By the time the relationship ends, you can see the pattern. What you can't explain is why, when you next meet someone who feels like that, the same charge, the same sense of recognition, you follow it again. From the inside, it always feels like finally finding something worth holding onto.

When an emotionally available person shows up, the contrast is quiet but telling. They text when they say they will, conversations end without anything left to decipher, and you wait for the feeling to arrive. It doesn't come. You conclude there's no chemistry, when what's actually happening is that your nervous system has no template for this. Steadiness doesn't match the internal model, so it doesn't register as significant.

The Pattern Is Not Evidence of Poor Judgment

Continuing to be drawn to a certain type of person is not proof that your judgment is broken, or that you are somehow wired for difficult relationships. It is evidence that your nervous system was trained on a specific relational signature and is doing exactly what nervous systems do - seeking the familiar, because familiar is known - and known, at a very basic level, means survivable.

Those who experience this pattern are not, as a rule, missing warning signs. Most of them are exceptionally good at reading situations, in their professional lives, in their friendships, in other people's relationships. Perception isn't the issue. The pull happens upstream of analysis. By the time the brain is evaluating, the nervous system has already registered this person as home.

Vigilance doesn't change this. Reading more about red flags, deciding to trust your gut more, telling yourself you'll catch it earlier next time: these approaches treat the pattern as a knowledge problem when it's actually a calibration problem. The instincts themselves were shaped by the same training. Watching harder through the same lens produces the same result.

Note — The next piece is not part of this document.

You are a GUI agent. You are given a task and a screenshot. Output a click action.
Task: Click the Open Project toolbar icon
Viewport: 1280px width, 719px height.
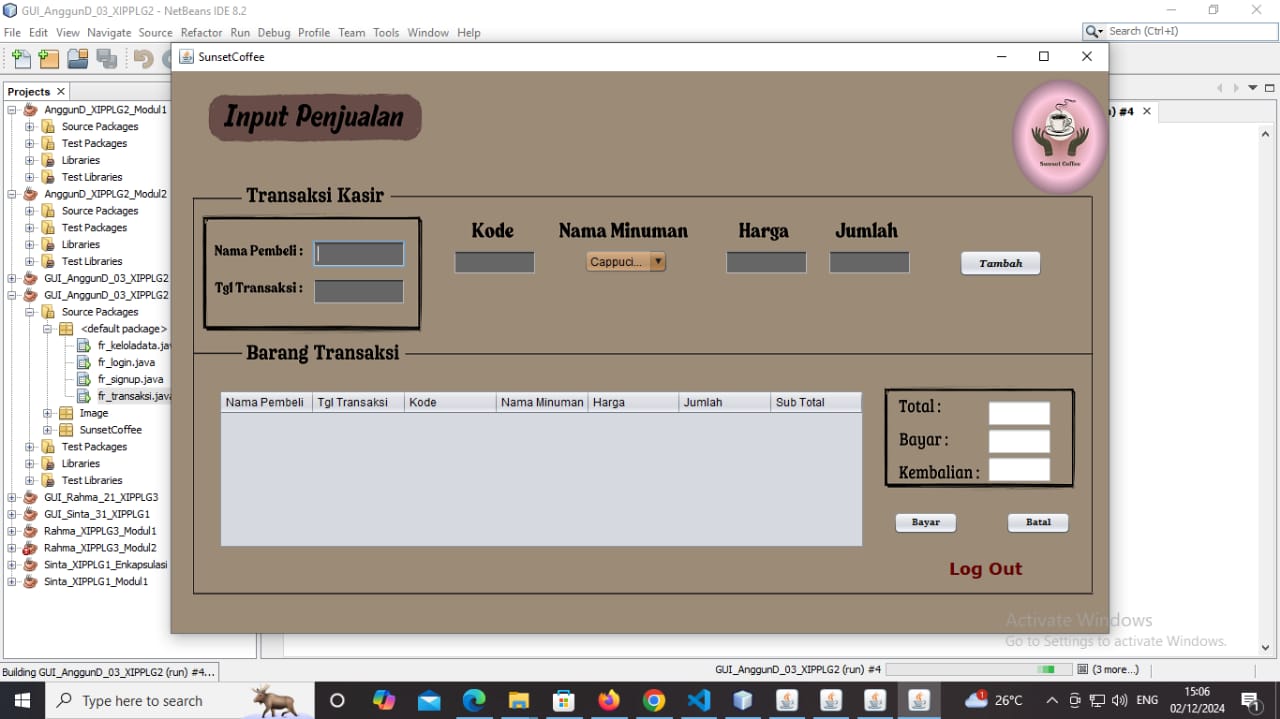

What changes it is understanding the mechanism first, and then working through a structured process to learn to read relational signals differently. That is a learnable skill. It can be built, systematically and specifically, once you understand what you are actually working with.

What To Do Next

If this post has explained the mechanism behind why the pattern repeats, the Clarity After "Good on Paper" Masterclass is the right next step. It's a full hour of structured psychological teaching specifically for women whose relationship looked fine on the outside but felt harmful or emotionally destabilising underneath - covering how clarity erodes, how self-trust gets overwritten, and why a relationship that looked good on paper left you feeling like you lost your footing. The level of forensic depth inside it is not something you'd usually find available for free. You can work through it at your own pace and return to it as many times as you need. It's available until 28th June.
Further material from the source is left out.